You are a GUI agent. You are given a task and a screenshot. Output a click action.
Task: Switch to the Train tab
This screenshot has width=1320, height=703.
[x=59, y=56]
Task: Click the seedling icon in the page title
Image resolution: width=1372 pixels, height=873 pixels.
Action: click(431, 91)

### Aim
Rewrite the lines of the records above as a numbered list, leaving out any blank lines.

### Exercise output
1. You are a GUI agent. You are given a task and a screenshot. Output a click action.
2. Task: Switch to the Train tab
3. This screenshot has width=1320, height=703.
4. [x=59, y=56]
5. Task: Click the seedling icon in the page title
6. Image resolution: width=1372 pixels, height=873 pixels.
7. Action: click(431, 91)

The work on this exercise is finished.